Thanks! I definitely won't go deeper than the 29 which is 18" because if it's any deeper then my arm can't reach the bottom lol
 
stella1979
  • #32
You know what else is great about the Prime and other pendants? You can always add more!!! Lol, seriously, if you find yourself in 40B or even 120 gallon land one day, you could add to existing lights instead of needing a longer more powerful Maxspect... Which would mean replacing a light instead of adding on to what you have.
 
ValerieAdams
  • Thread Starter
  • #33
You know what else is great about the Prime and other pendants? You can always add more!!! Lol, seriously, if you find yourself in 40B or even 120 gallon land one day, you could add to existing lights instead of needing a longer more powerful Maxspect... Which would mean replacing a light instead of adding on to what you have.
That is a very good point! I think I'll probably go with two of those. Which leads to my next question: They have a flex arm mount and the the regular mount, what are the pros/cons of either?
 
stella1979
  • #34
Well, I couldn't say from experience, but I don't think I'd want to fuss with a flex mount. However, allow me to call on some of my buddies here that do have AI experience to see if they have anything to add.
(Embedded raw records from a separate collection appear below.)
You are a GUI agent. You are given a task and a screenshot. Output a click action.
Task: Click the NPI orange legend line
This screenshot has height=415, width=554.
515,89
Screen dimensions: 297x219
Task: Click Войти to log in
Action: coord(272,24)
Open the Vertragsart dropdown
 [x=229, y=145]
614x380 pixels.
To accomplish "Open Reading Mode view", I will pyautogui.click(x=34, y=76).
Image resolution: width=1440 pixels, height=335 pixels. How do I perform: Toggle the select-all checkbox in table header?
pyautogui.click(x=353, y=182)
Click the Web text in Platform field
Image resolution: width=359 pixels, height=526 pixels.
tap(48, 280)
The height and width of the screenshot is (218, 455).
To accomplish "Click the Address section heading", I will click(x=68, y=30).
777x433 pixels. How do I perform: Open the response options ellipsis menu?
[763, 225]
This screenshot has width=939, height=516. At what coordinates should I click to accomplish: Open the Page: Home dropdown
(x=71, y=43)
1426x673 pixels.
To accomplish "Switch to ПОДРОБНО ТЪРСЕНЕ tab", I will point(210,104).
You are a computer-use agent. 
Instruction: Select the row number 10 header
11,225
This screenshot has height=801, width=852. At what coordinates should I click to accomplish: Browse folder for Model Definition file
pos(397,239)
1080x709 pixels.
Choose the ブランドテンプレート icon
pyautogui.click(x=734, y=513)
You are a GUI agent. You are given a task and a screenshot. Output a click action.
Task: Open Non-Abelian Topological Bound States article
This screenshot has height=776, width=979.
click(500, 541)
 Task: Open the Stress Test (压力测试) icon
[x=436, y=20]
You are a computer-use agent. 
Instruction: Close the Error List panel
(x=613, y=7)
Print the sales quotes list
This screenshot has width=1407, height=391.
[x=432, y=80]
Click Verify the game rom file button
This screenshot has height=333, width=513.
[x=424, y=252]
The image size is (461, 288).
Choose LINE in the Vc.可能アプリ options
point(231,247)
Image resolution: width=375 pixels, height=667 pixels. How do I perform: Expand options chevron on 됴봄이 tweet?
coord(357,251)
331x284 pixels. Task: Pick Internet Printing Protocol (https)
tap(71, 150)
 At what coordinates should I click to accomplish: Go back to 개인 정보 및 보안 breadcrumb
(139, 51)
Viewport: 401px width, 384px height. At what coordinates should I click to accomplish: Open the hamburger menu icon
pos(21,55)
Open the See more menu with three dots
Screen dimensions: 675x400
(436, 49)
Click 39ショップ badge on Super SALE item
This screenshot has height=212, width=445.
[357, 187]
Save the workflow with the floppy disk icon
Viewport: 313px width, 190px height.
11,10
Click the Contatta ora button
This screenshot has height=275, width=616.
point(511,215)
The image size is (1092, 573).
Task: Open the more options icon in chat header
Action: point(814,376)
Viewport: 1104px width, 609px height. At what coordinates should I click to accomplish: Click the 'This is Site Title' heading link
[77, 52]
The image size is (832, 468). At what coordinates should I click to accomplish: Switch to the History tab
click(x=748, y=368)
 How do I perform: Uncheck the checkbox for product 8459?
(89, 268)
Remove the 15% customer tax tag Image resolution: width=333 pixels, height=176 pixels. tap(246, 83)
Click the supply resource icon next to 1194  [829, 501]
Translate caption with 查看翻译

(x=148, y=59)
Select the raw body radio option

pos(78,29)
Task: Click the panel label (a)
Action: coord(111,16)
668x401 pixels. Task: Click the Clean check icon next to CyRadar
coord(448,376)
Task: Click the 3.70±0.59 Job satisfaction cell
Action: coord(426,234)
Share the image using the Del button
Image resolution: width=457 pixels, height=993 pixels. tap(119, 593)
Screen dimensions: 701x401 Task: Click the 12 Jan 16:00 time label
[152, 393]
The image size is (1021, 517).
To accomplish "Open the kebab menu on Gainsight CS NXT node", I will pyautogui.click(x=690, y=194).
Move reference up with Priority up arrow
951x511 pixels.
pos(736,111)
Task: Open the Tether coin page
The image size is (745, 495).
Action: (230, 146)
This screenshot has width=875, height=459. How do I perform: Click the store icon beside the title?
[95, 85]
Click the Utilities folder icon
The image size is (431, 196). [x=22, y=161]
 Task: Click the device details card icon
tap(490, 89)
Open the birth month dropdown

Once again, lol, Nart , and the lovely Lchi87 , and the busy, but still sticking with us Mr. SP(he's a teacher, and this parent loves teachers) thesoulpatch (pretty sure you use a Prime bud.)
 
thesoulpatch
  • #35
Yeah, I don't like the flex mount. They give after awhile and several people have been complaining and have to prop them up with stuff in order to keep them out of the tank....so I go with the normal mount in order to not have to worry about the light going for a swim.
 
stella1979
  • #36
Hmm, and there you have it, Valerie. That's precisely what I feared to hear about the flex mount. Totally not worth the risk imo. Lol, when we get all spendy with reef lighting, they too become our babies, so we must protect our lights.
 
Lchi87
  • #37
They only had the flex mount when I was shopping for it... haven’t had issues yet but can see how it might give over time. Hoping to have upgraded to a radion by then, haha. I’d go with the regular one if you can find it.
 
stella1979
  • #38
Why... I had no idea you had Radion dreams Lchi.
 
Nart
  • #39
The current marine orbit might be pushing it on a 29 gallon because of its height. Things on the sand bed would have to be very low low light corals like mushrooms. Current marine orbit Pros are suppose to be a bit more powerful so that might work. But if you’re looking to splurge a little just get one AI Prime Hd now and then pick up another when you need it for maximum coverage in your tank. 1 AI Prime is no slouch either, it’s what I used for the longest time in my IM25 frag tank till I got another AI. Radions are definitely beasts of your budget allows. Ocean Revive lights are also a great option too. All depends what you’re looking for and your budget.